The Thesis
Tesla at $347.97 with a signal score of 51 is the kind of mispricing that makes me lean forward in my chair. The market is treating this name like a coin flip when the fundamental catalysts stacking up underneath the surface point to a breakout setup that consensus is too comfortable ignoring. Registrations are rebounding in key markets. The Intel TeraFab partnership is opening a new vector of computational leverage. And Elon Musk is publicly escalating the FSD safety narrative at exactly the moment regulators and consumers are paying attention. This is not a neutral stock. This is a coiled spring.
Registration Rebound Tells the Real Story
Let me be direct: the bears have been dining out on the demand destruction narrative for over a year now, and the latest registration data is pulling the rug out from under them. Tesla registrations are rebounding in key markets, and while the stock "still meets resistance" according to headline writers, I see that resistance as a launchpad, not a ceiling. The delivery cadence is what matters. Last year Tesla delivered roughly 1.81 million vehicles globally, and the trajectory into 2026 suggests we are looking at a path back toward 2 million plus units. Every quarter that registration numbers tick higher chips away at the bear case that Tesla has hit a demand wall.
The 0.38% move on the day tells you the market has not priced this in. Good. I want to accumulate before the crowd catches on.
The Intel TeraFab Partnership Is Real Optionality
The news that Tesla gained on the Intel TeraFab partnership is more significant than most analysts are acknowledging. This is not a PR stunt. Tesla has always been a vertically integrated compute company disguised as an automaker, and securing a relationship with Intel's next-generation fabrication capabilities gives Tesla access to custom silicon production at scale.

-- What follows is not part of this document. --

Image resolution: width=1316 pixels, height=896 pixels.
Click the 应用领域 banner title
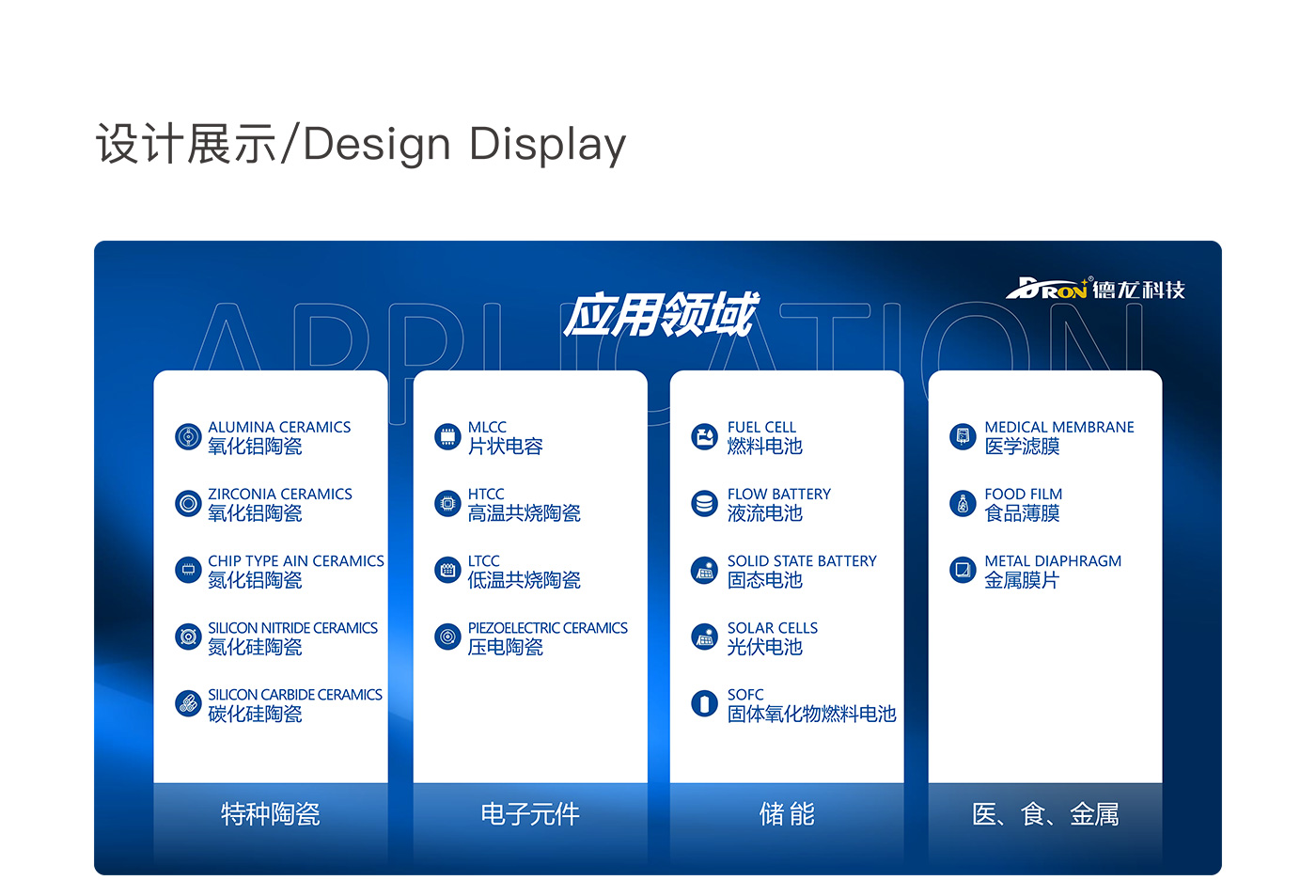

Think about what this means for the Dojo training infrastructure, for next-gen FSD chips, for the Optimus robotics platform.
The analyst component of the signal score sits at 49. That is the Street telling you they do not know how to model this optionality. They never have. When Tesla announced the 4680 battery cell, analysts shrugged. When Tesla unveiled Dojo, analysts shrugged. When Tesla started delivering Cybertrucks, analysts shrugged. The pattern is clear: consensus underestimates Tesla's ability to convert R&D into revenue streams, and this Intel partnership is the next chapter in that playbook.
FSD: The Narrative Weapon
Musk's public comments about FSD saving "a lot of lives" while lamenting lawsuit exposure is not random noise. This is deliberate narrative positioning ahead of what I expect will be a major regulatory milestone in the next 12 to 18 months. The safety data is accumulating in Tesla's favor. Every mile driven on FSD supervised builds the statistical case that autonomy reduces accident rates, and Musk is putting that data front and center.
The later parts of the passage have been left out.